L’efficacia di polatuzumab vedotin in combinazione con bendamustina e rituximab (Br) nei pazienti con Dlbcl non candidabili al trapianto di staminali – ricorda la nota – è stata dimostrata nello studio di fase Ib/II GO29365, internazionale e multicentrico, che attesta una riduzione del rischio di morte del 58% nei pazienti trattati con l’associazione rispetto a quelli che ricevono solo Br e una sopravvivenza globale mediana oltre 2,5 volte superiore (12,4 mesi vs 4,7 mesi). I dati della coorte di estensione composta da altri pazienti trattati con la combinazione polatuzumab vedotin-Br rafforzano il profilo di efficacia e sicurezza della terapia in una popolazione più ampia di malati, dimostrando maggior beneficio nella seconda linea di trattamento, una sopravvivenza globale mediana di 18,4 mesi e una sopravvivenza libera dalla progressione mediana di 11,5 mesi.
“Polatuzumab vedotin in associazione a bendamustina e rituximab rappresenta una nuova ed efficace opzione di trattamento per pazienti affetti da Dlbcl che ricadono o risultano refrattari a una terapia di prima linea e che non possono affrontare un trapianto di cellule staminali, così come per quelli che recidivano dopo trapianto – commenta l’oncoematologa Monica Balzarotti, Irccs Istituto clinico Humanitas di Milano – Parliamo quindi di un gruppo di pazienti con prognosi molto infausta, per i quali fino ad oggi le alternative terapeutiche disponibili portavano a risultati decisamente deludenti. Grazie ad un profilo di sicurezza accettabile, ad una buona maneggevolezza e a dati di efficacia supportati da evidenze solide, la comunità degli ematologi e dei pazienti può disporre di un’arma terapeutica aggiuntiva che ha il potenziale di migliorare in modo significativo le attuali strategie di cura, consentendo di ottenere un aumento delle remissioni complete e della loro durata, e in ultima analisi della sopravvivenza”.

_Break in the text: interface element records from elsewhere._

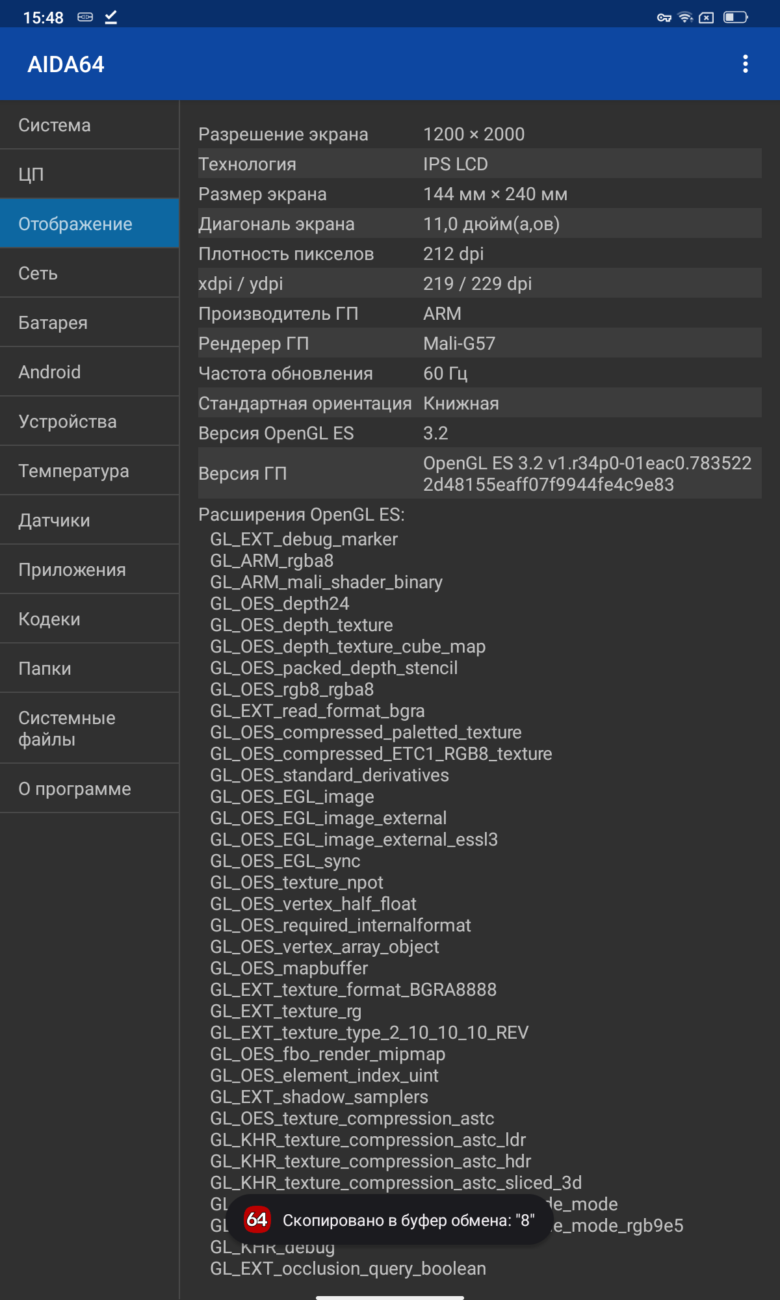
Task: Tap the AIDA64 icon in toast notification
Action: [257, 1220]
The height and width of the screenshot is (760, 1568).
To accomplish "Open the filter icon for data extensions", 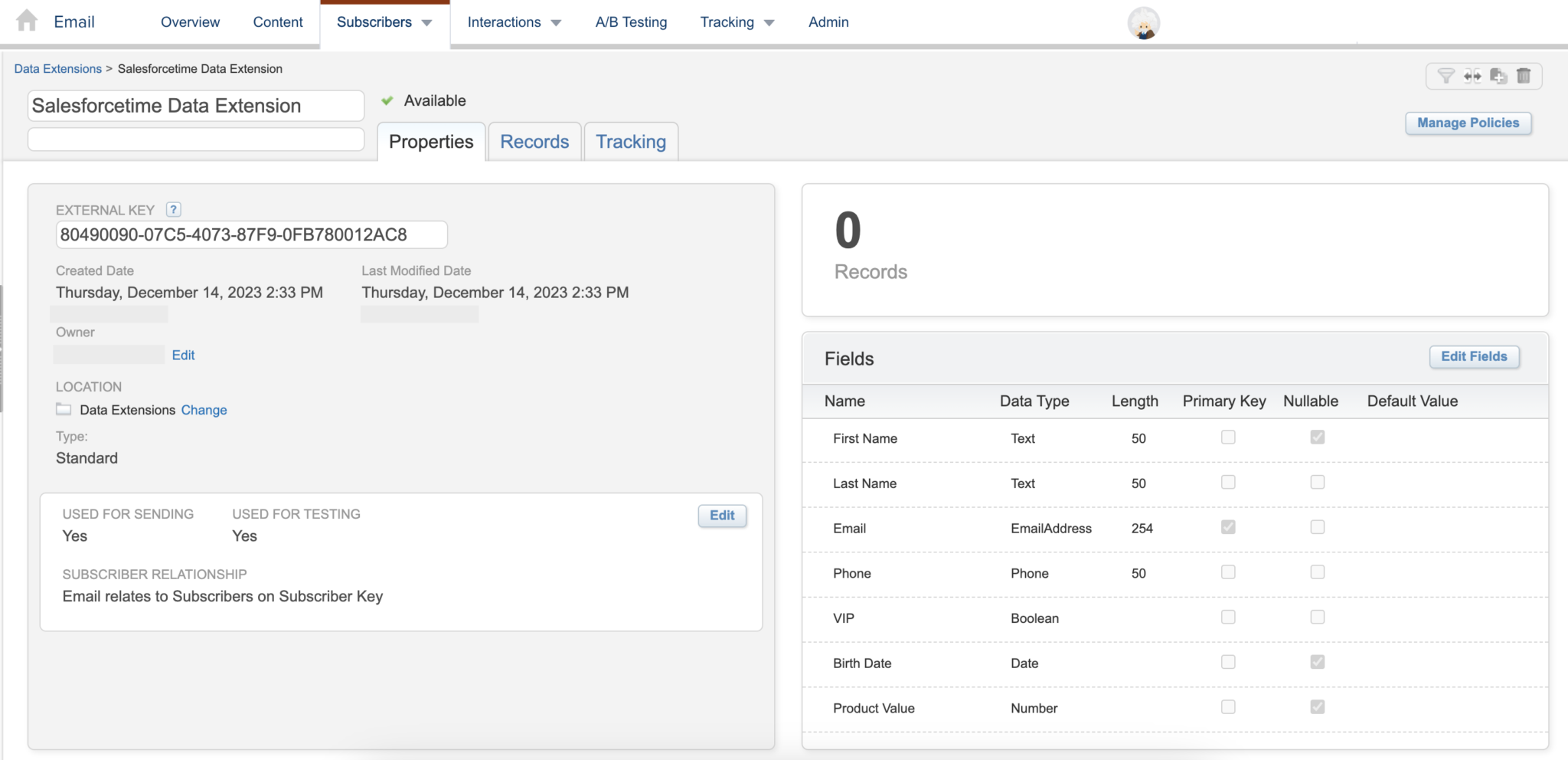I will point(1446,76).
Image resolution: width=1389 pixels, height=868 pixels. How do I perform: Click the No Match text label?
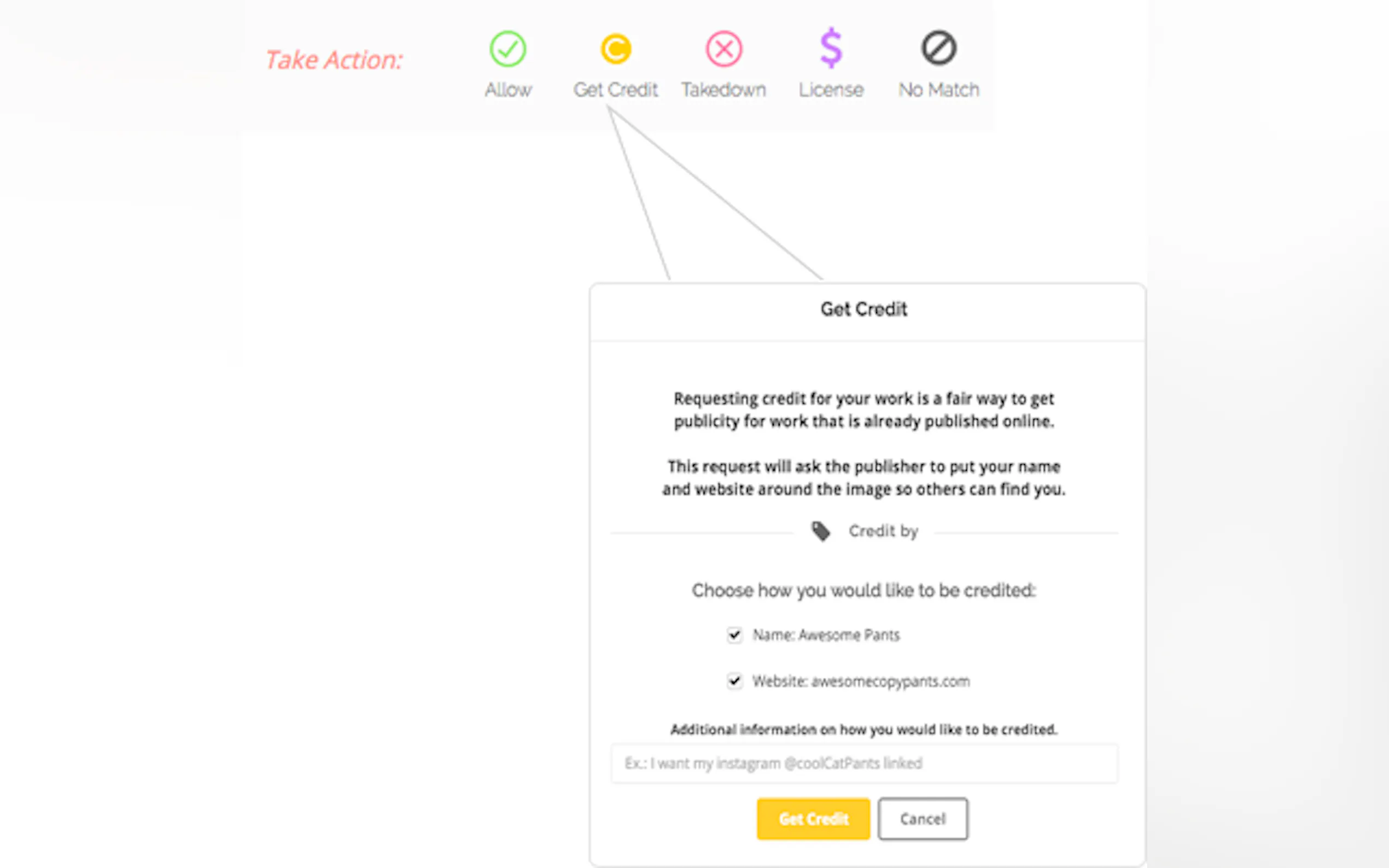tap(939, 90)
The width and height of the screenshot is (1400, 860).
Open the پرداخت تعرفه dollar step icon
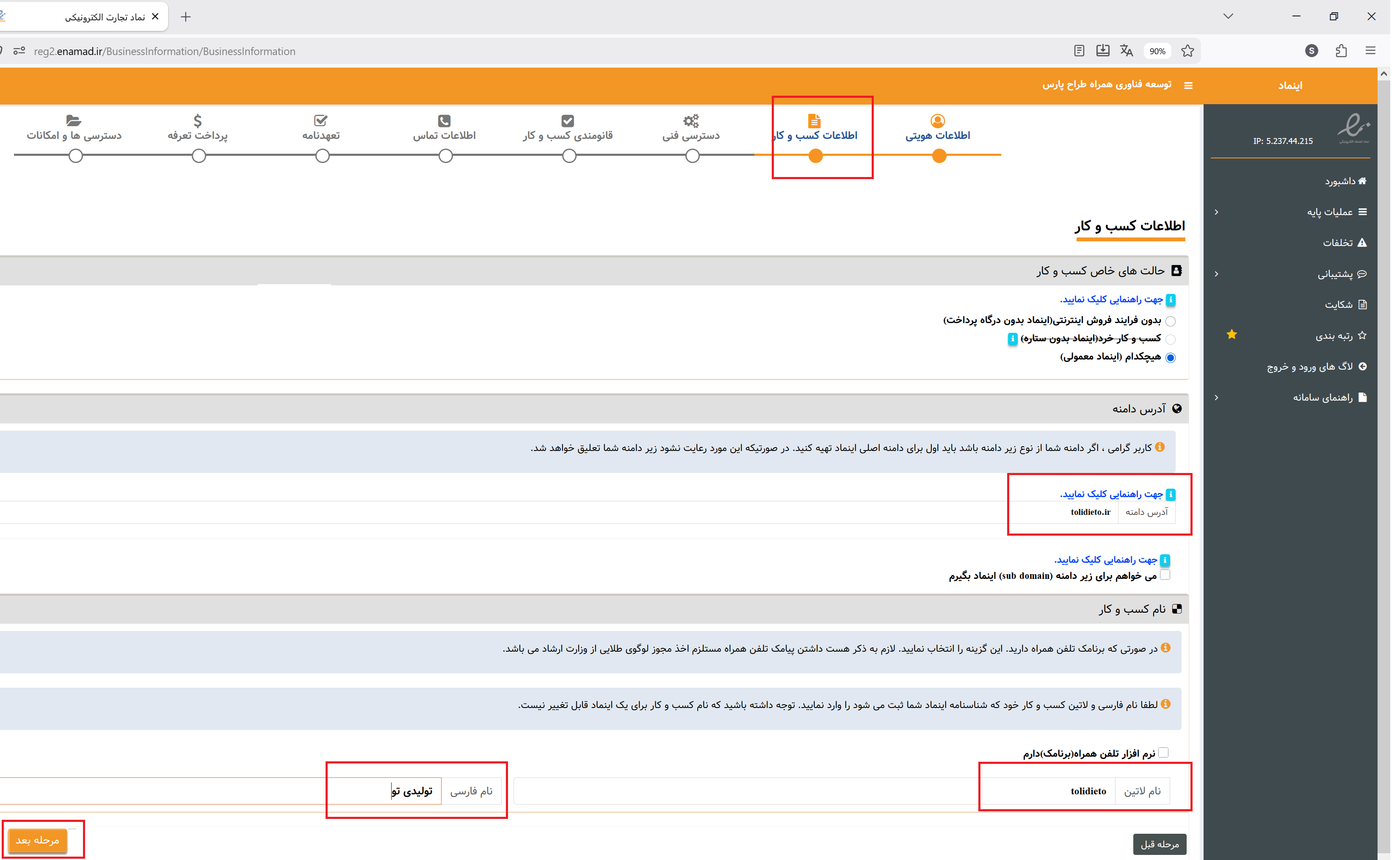click(x=197, y=121)
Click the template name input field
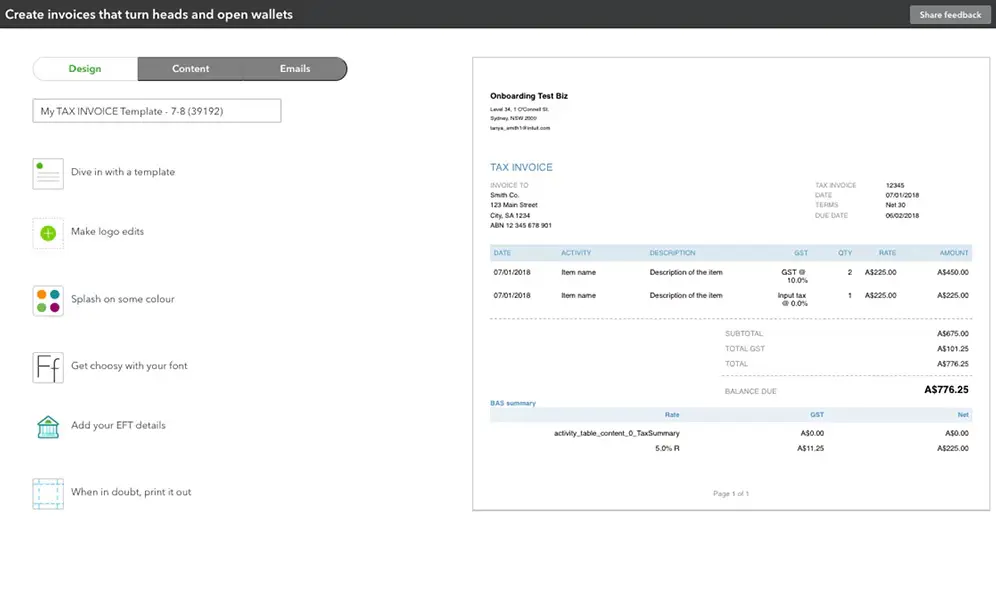996x602 pixels. pyautogui.click(x=157, y=110)
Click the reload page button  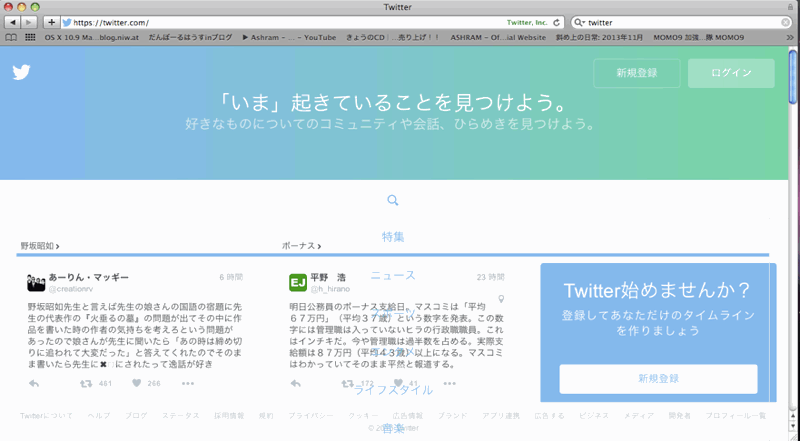pos(557,22)
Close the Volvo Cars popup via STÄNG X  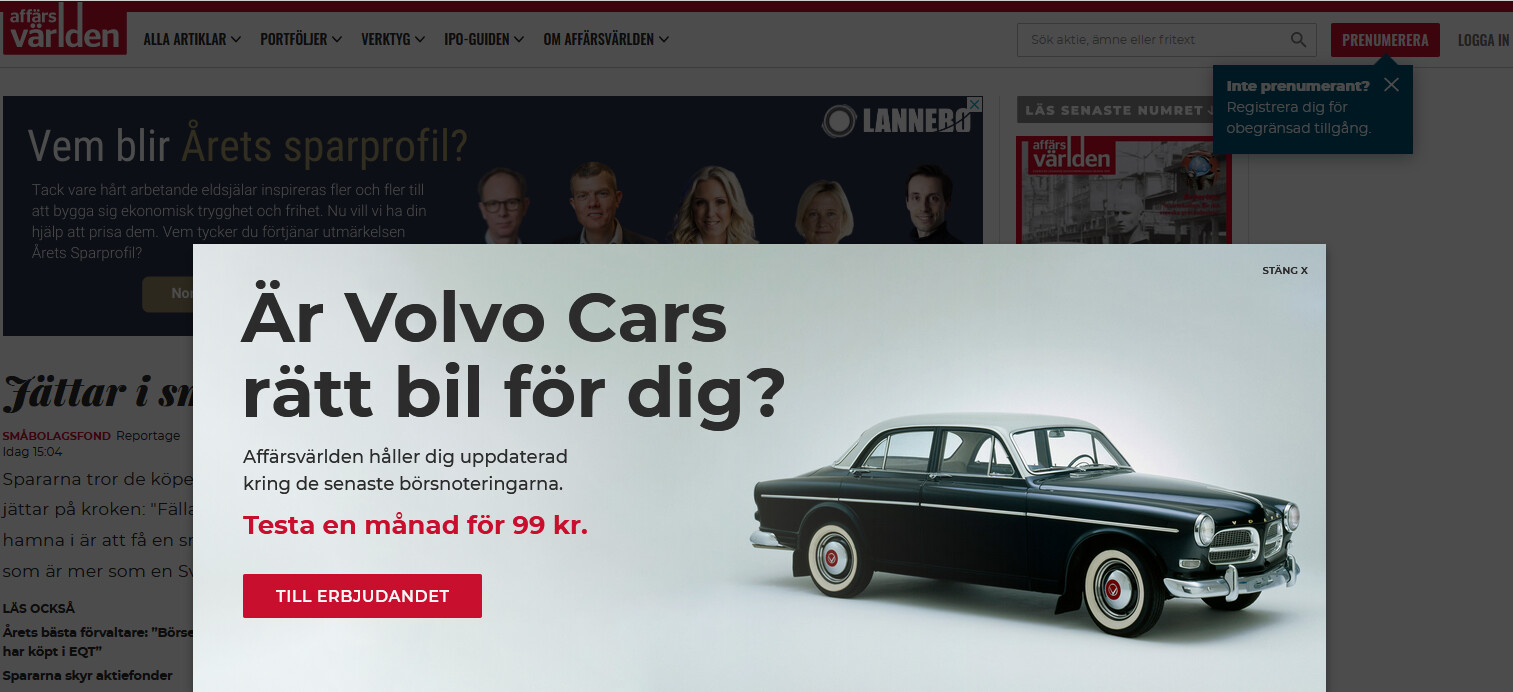tap(1284, 271)
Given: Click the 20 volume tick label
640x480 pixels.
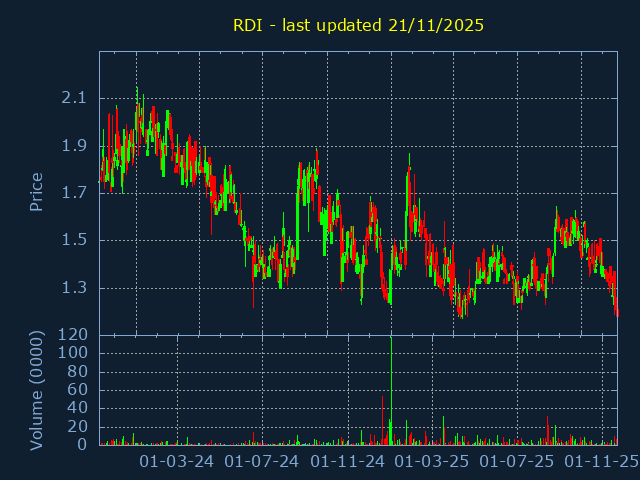Looking at the screenshot, I should click(76, 427).
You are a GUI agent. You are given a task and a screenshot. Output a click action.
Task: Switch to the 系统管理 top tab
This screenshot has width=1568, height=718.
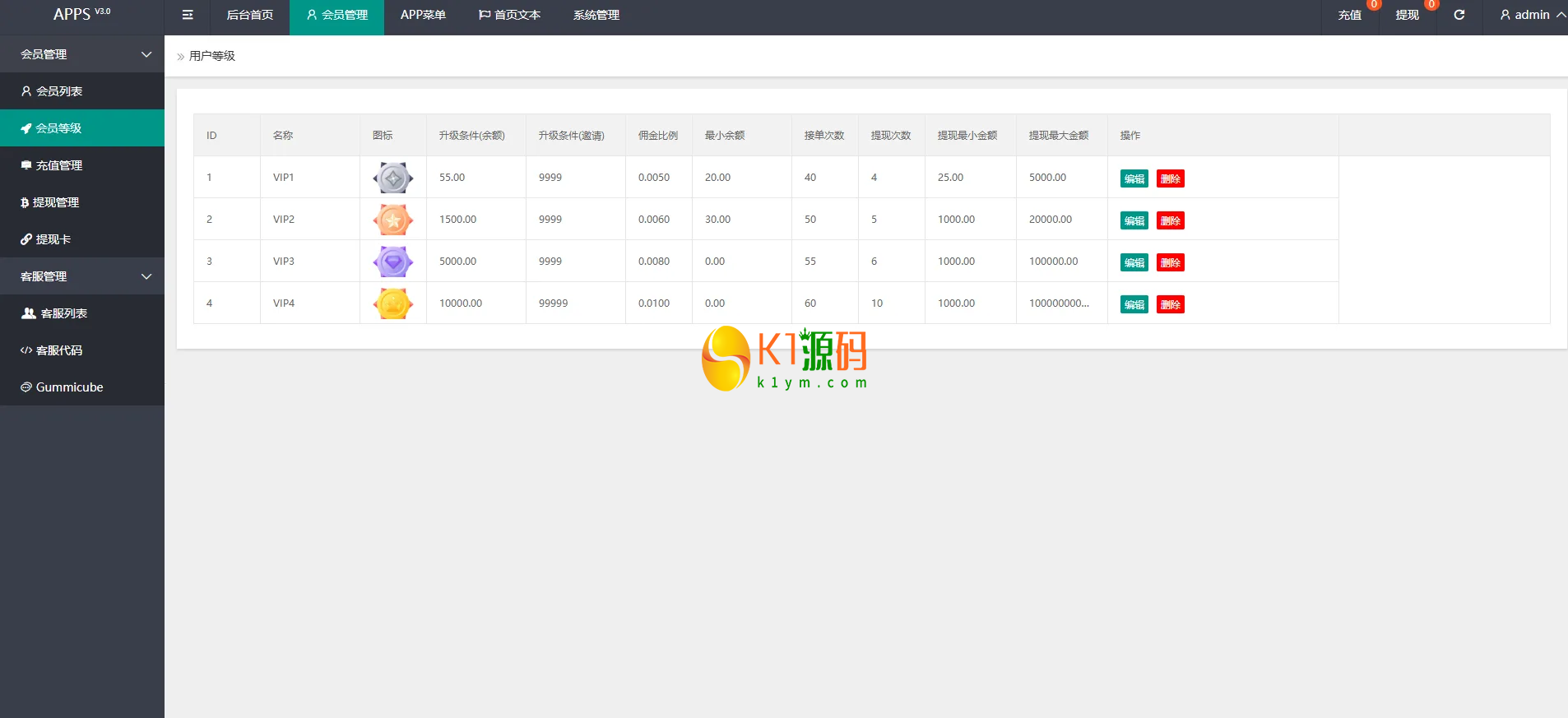click(x=596, y=15)
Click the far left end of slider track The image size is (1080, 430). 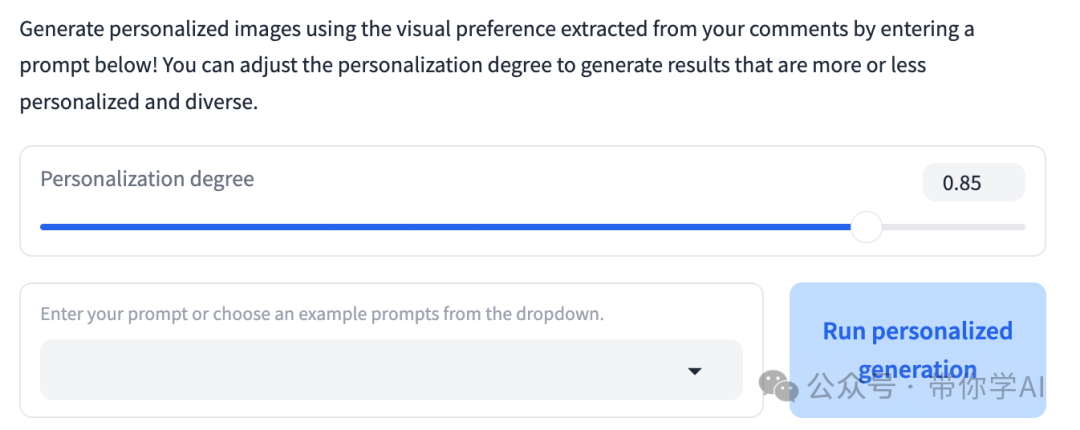click(x=43, y=227)
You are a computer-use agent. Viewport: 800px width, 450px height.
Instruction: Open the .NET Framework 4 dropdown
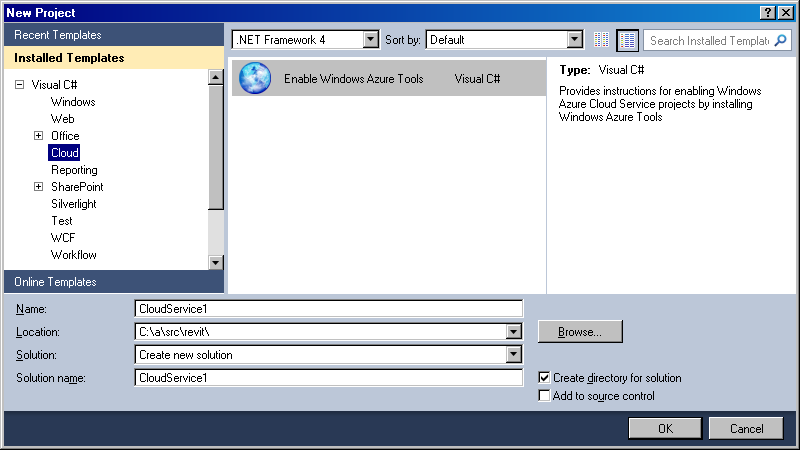(x=371, y=40)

Il passo successivo e auspicato – prosegue la nota Roche – è che la molecola possa portare i suoi benefici a una popolazione ancora più ampia di pazienti colpiti da Dlbcl, ottenendo anche l’indicazione in prima linea. Secondo dati illustrati all’ultimo Congresso della Società americana di ematologia, infatti, polatuzumab vedotin (Pola) in combinazione con il regime chemioterapico R-Chp (rituximab più ciclofosfamide, doxorubicina e prednisone) rappresenta il primo trattamento che in 20 anni ha portato un beneficio clinico significativo, con una riduzione del rischio di progressione della patologia o morte del 27%, in pazienti con un rischio intermedio e alto in prima linea. Il profilo di sicurezza della combinazione Pola-R-Chp è risultato in linea con quello di R-Chop.
“E’ grazie alla ricerca scientifica se oggi è possibile fare significativi passi avanti nel trattamento di patologie complesse e aggressive che presentano importanti bisogni insoddisfatti per chi ne soffre come il Dlbcl – dichiara Sergio Amadori, presidente dell’Associazione Italiana contro i linfomi, le leucemie e il mieloma (Ail) – E’ necessario però che le innovazioni messe a disposizione dai progressi scientifici vengano rese accessibili in tempi rapidi ai pazienti, offrendo così maggiori opportunità terapeutiche rispetto al passato, soprattutto nei casi in cui le alternative disponibili sono limitate. La nostra associazione è impegnata per essere ogni giorno al fianco dei pazienti colpiti da linfomi e malattie onco-ematologiche e delle loro famiglie, affinché i percorsi di diagnosi, cura e assistenza possano essere sempre più tempestivi e capaci di offrire significativi miglioramenti in termini di sopravvivenza libera dalla malattia e qualità di vita”.